BEIRUT: Maronite Patriarch Bechara Al-Rahi reiterated his call for an “international conference for Lebanon after Lebanese politicians fled from dialogue due to being beholden to their own interests” on Wednesday.

Al-Rahi was speaking at the launch of a new document titled “A New Vision for Lebanon Tomorrow: A Secular, Decentralized, and Neutral State.”

He expressed his doubts about the sincerity of politicians toward the country, saying that “there is no salvation for Lebanon if we remain as we are. Lebanon is sick, and officials do not want to treat its illness or know its cause.”

Al-Rahi continued: “It is not the right of officials to devastate a country and its people by destroying the system and the constitution.”

The presidential vacuum in Lebanon has entered its ninth month without MPs being able to elect a head of state due to ongoing political divisions.

Meanwhile Al-Rahi was briefed by Lebanon’s caretaker minister of justice, Henri Khoury, on the progress of army investigations into the murder of two people in the Qurnat as Sawda area last Saturday.

Haitham Tawk and Malek Tawk were killed in a dispute over water and real estate near the town of Bsharri, an area frequently riven by disputes over land and resources due to a lack of demarcation of some areas, including the Qurnat as Sawda summit itself, which is the highest peak in Lebanon and the Levant.

Multiple people from Bsharri and the neighboring town of Dennieh were arrested and weapons seized.

“Army Intelligence investigators have formed an initial picture of how the crime took place and how the first bullet was fired, which hit Haitham Touk, 36, and led to his death,” said a security source.

After meeting with Al-Rahu, the minister said the real estate judge responsible for the north of the country has completed the demarcation of six towns and sent documents and maps for them to the land registry, and has until the end of the summer to send further documents for two more towns. However, he noted that he was facing “many obstacles.”

Caretaker Prime Minister Najib Mikati has formed a committee tasked with studying the disputes between real estate borders and over water, headed by the minister of interior.

According to a source close to the prime minister’s office, the committee contributes to “relieve” what it called “popular tension” and takes steps “toward addressing chronic border disputes.”

However, Mikati’s opponents said that the formation of the committee is “an attempt to push the blame for government negligence and delay in resolving border disputes,” with one source saying “formal steps” had “led to a terrible crime and two victims, which almost caused … sectarian strife (had it) not (been) for the quick action of the region’s leaders and the absorption of tension by the Lebanese Army, despite calls for revenge.”
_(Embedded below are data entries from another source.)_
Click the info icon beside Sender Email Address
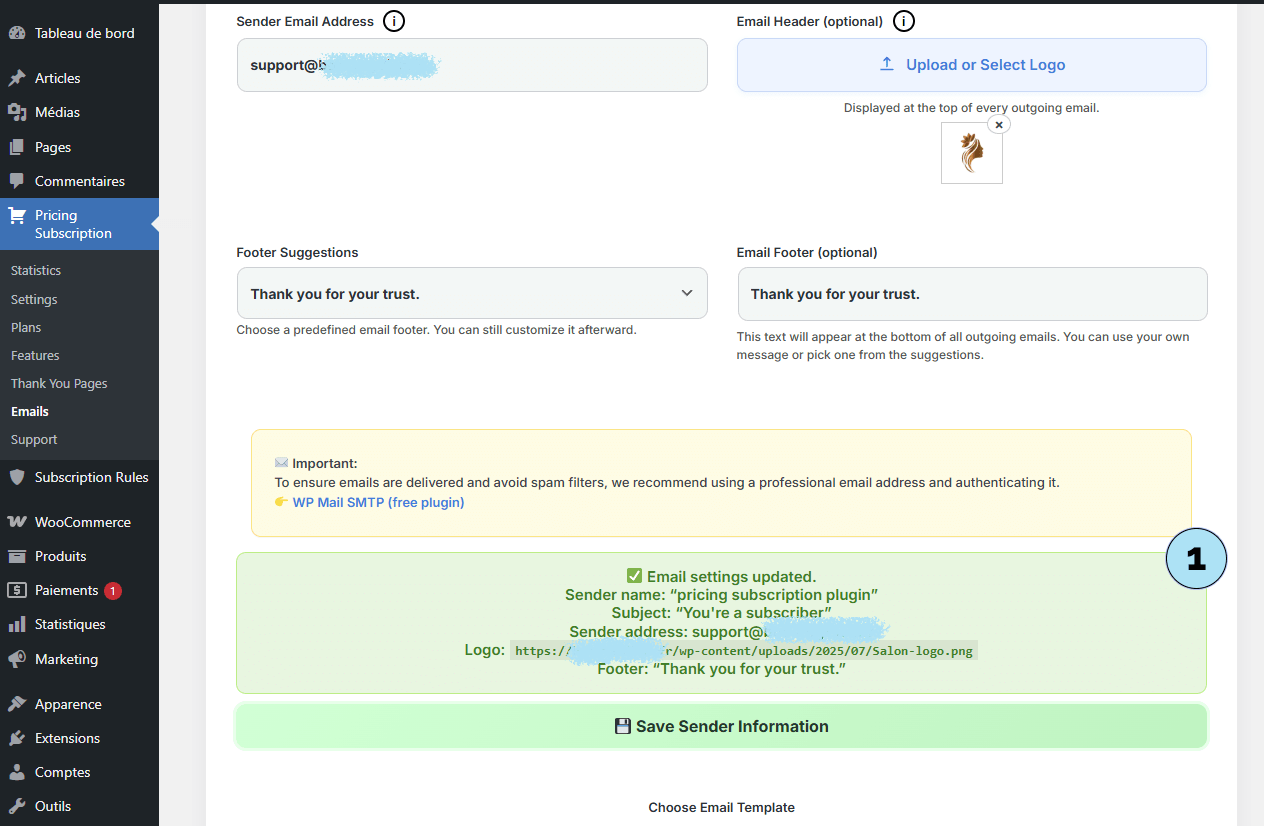1264x826 pixels. click(x=394, y=21)
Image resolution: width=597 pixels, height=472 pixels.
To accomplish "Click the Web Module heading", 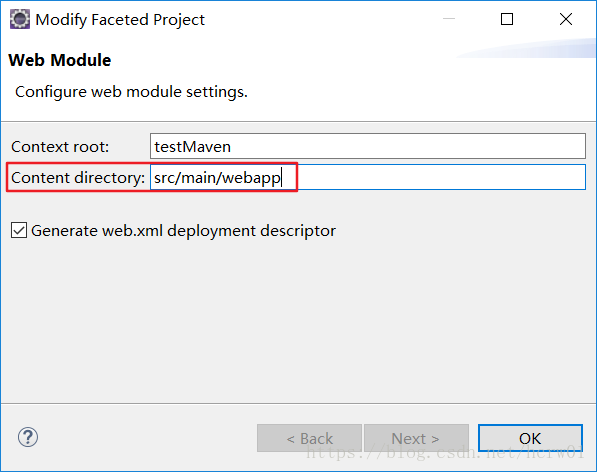I will click(x=60, y=60).
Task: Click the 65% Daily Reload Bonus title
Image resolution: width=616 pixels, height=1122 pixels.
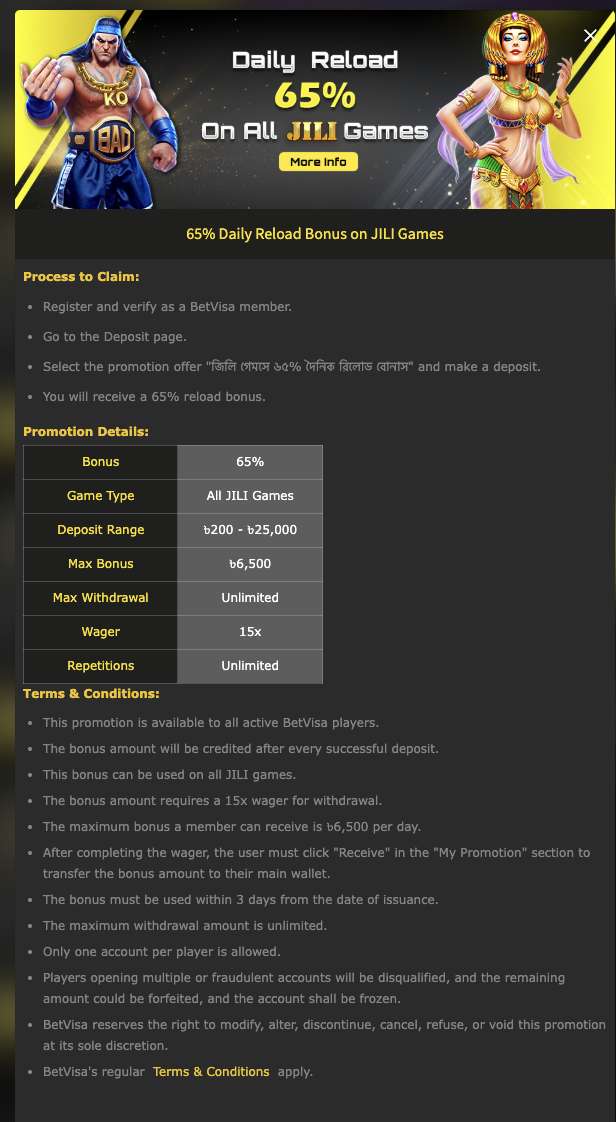Action: 315,234
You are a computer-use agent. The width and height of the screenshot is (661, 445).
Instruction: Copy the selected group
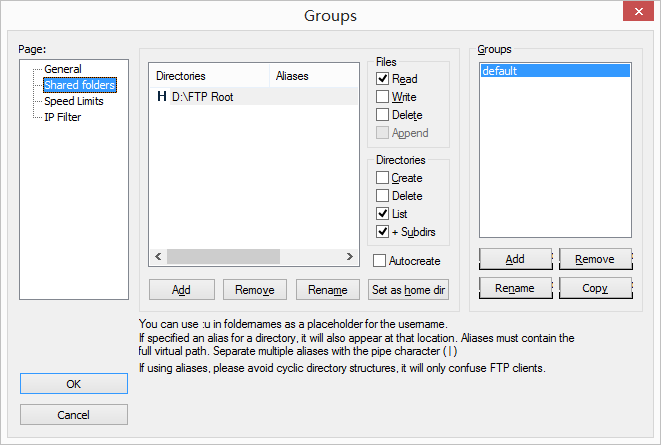[x=595, y=288]
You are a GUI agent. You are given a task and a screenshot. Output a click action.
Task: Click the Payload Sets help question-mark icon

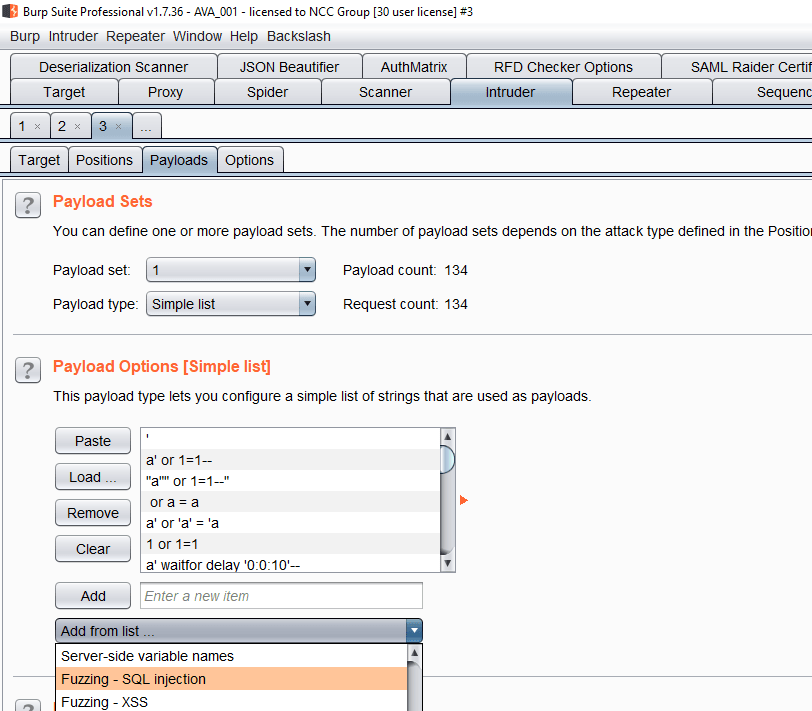(27, 205)
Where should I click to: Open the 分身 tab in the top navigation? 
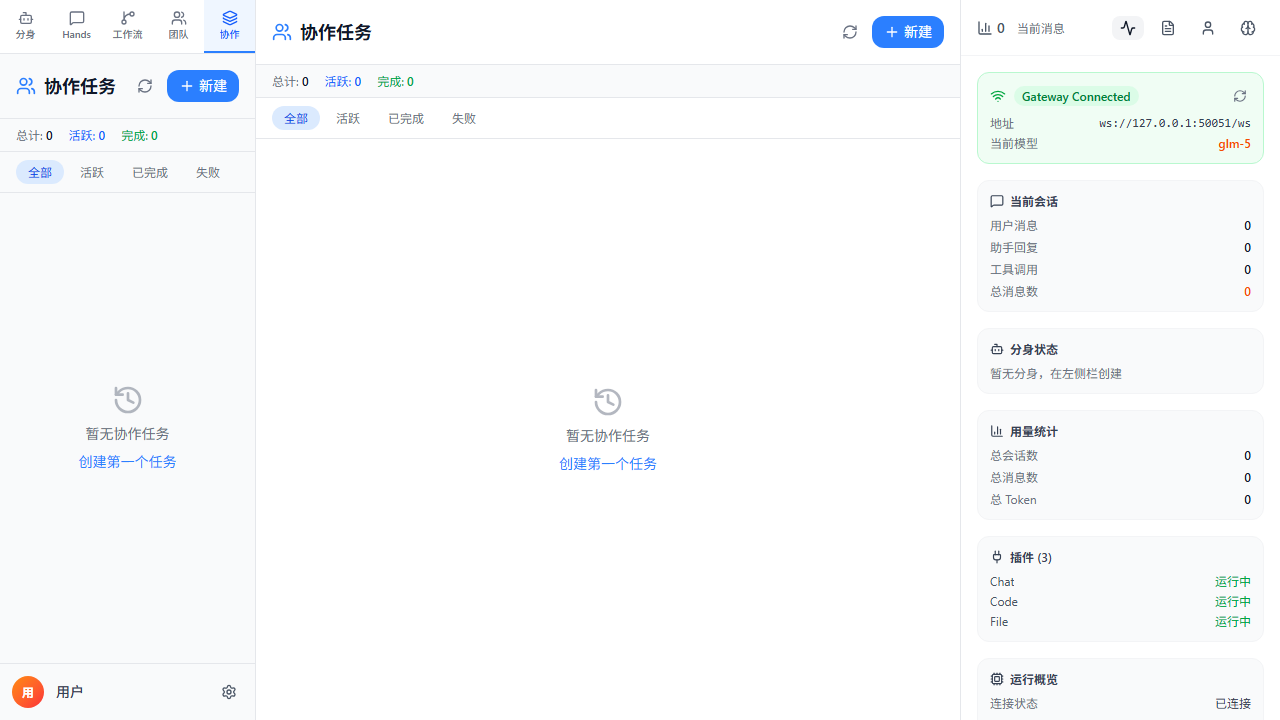point(26,26)
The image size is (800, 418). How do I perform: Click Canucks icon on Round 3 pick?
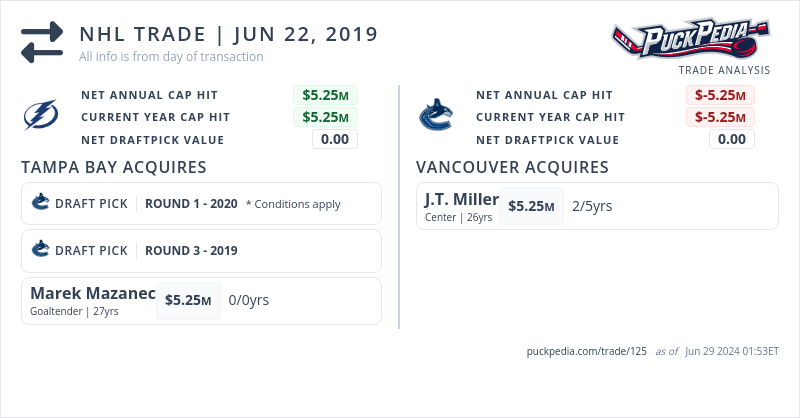(41, 250)
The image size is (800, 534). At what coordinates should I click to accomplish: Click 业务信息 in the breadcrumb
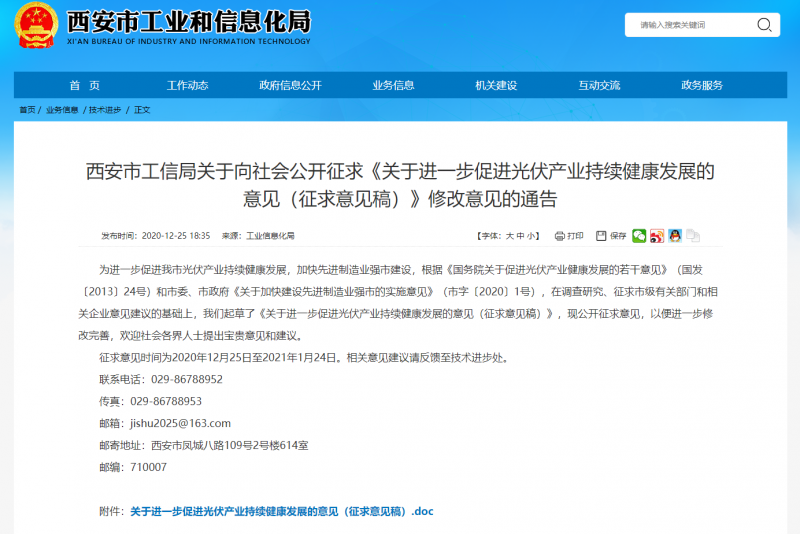(x=62, y=110)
Samir Geagea, the leader of the Lebanese Forces party, said that Mikati “overstepped his authority by forming a committee to study the issue of property border disputes, as the matter falls within the jurisdiction of the judicial authorities, not the political ones.”

Geagea pointed out that “the file of defining the real estate borders in the Qurnat as Sawda area has been in the hands of the judiciary for three years, and the survey and determination work is in full swing, albeit slowly.”

Fares Souaid, president of the National Council to End the Iranian Occupation of Lebanon, called for the committee to include village chiefs and municipalities of the affected areas.